(Problem):
Every line between the one containing "You are a computer-use" and the last line of the data, both included, is to be set down exactly, and pictures are to be omitted.

Saved data entries
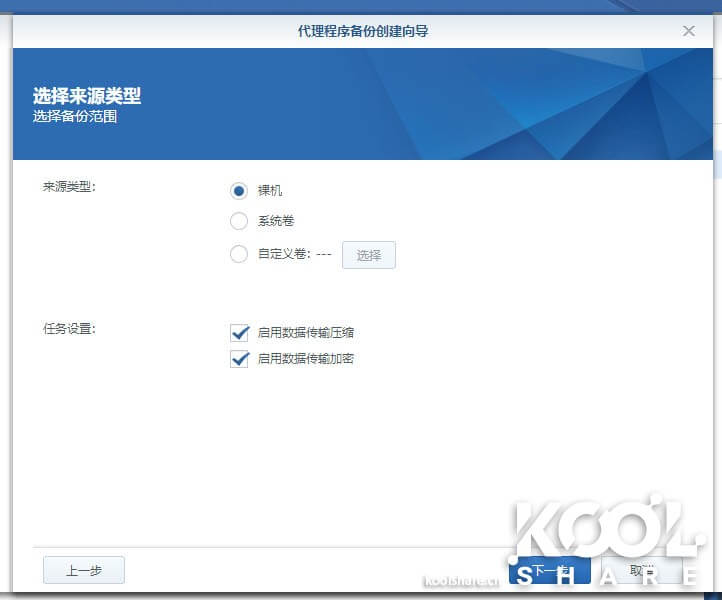Select the 裸机 radio button
The width and height of the screenshot is (722, 600).
click(239, 191)
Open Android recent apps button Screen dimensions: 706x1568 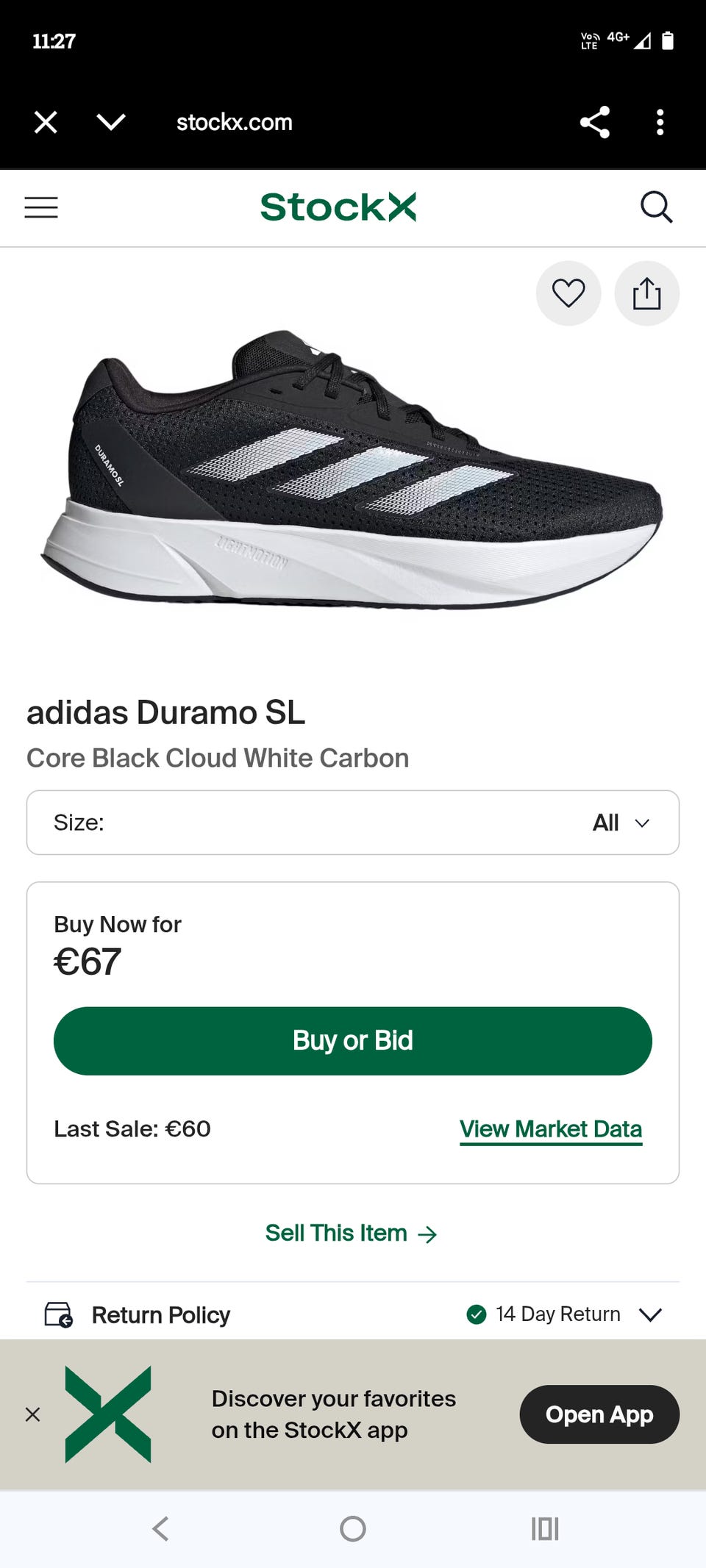(545, 1529)
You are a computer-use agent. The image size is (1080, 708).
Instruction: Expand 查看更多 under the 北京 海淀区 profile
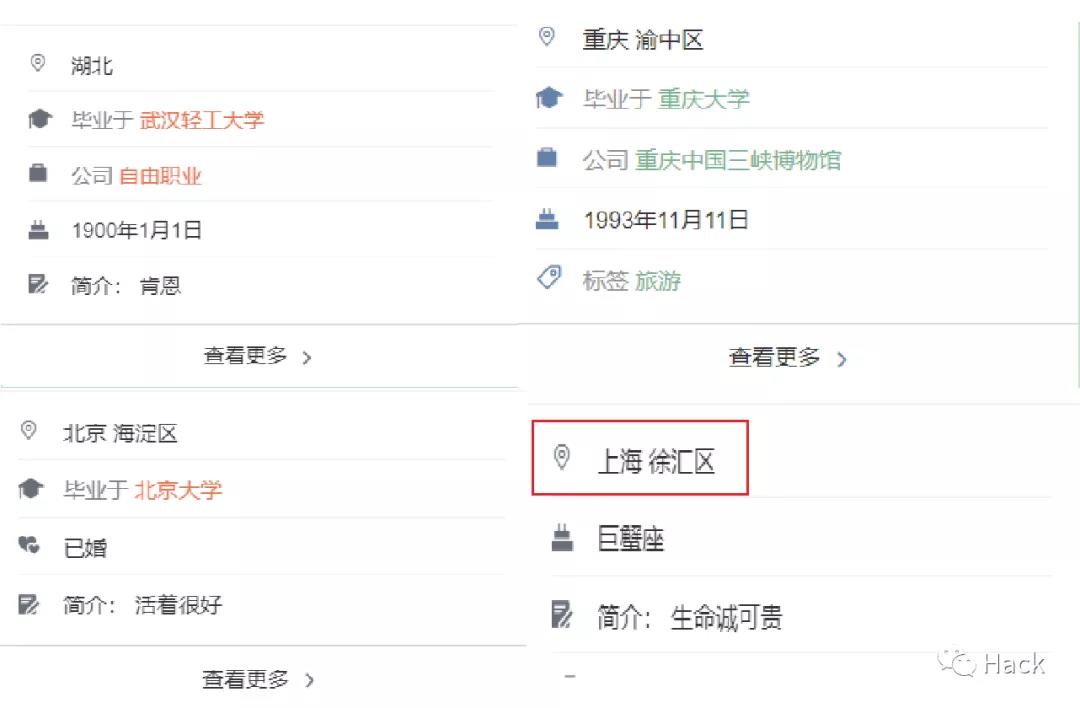pos(258,680)
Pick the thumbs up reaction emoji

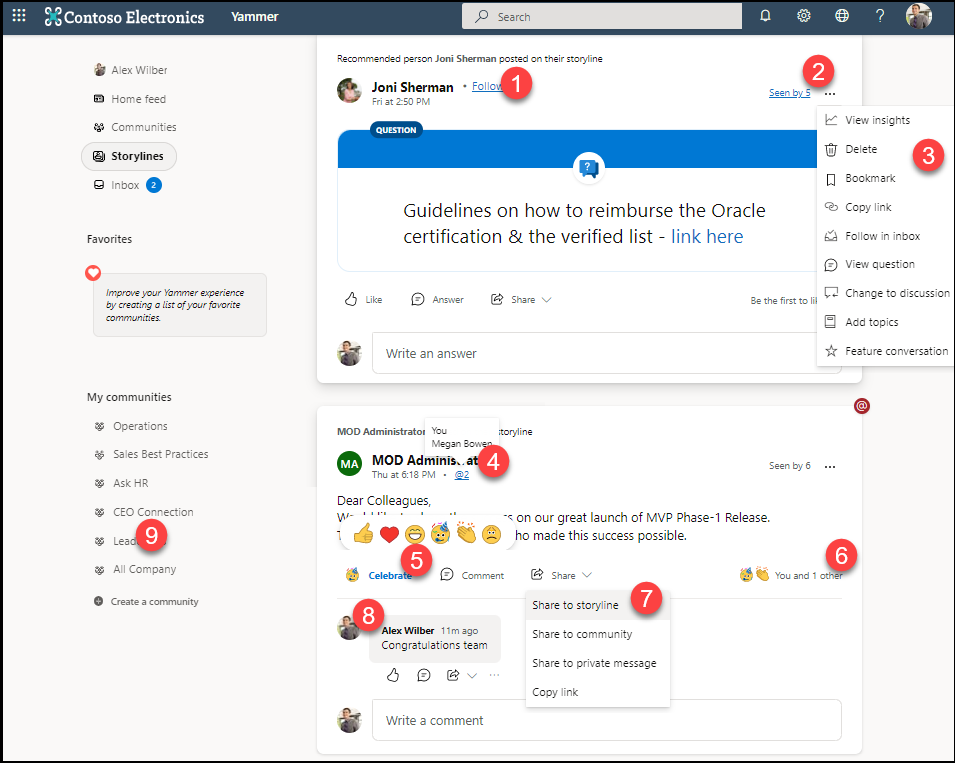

(Output of the exercise):
You are a computer-use agent. The image size is (1080, 708).
Instruction: Expand 查看更多 under the 北京 海淀区 profile
pos(258,680)
Pick the thumbs up reaction emoji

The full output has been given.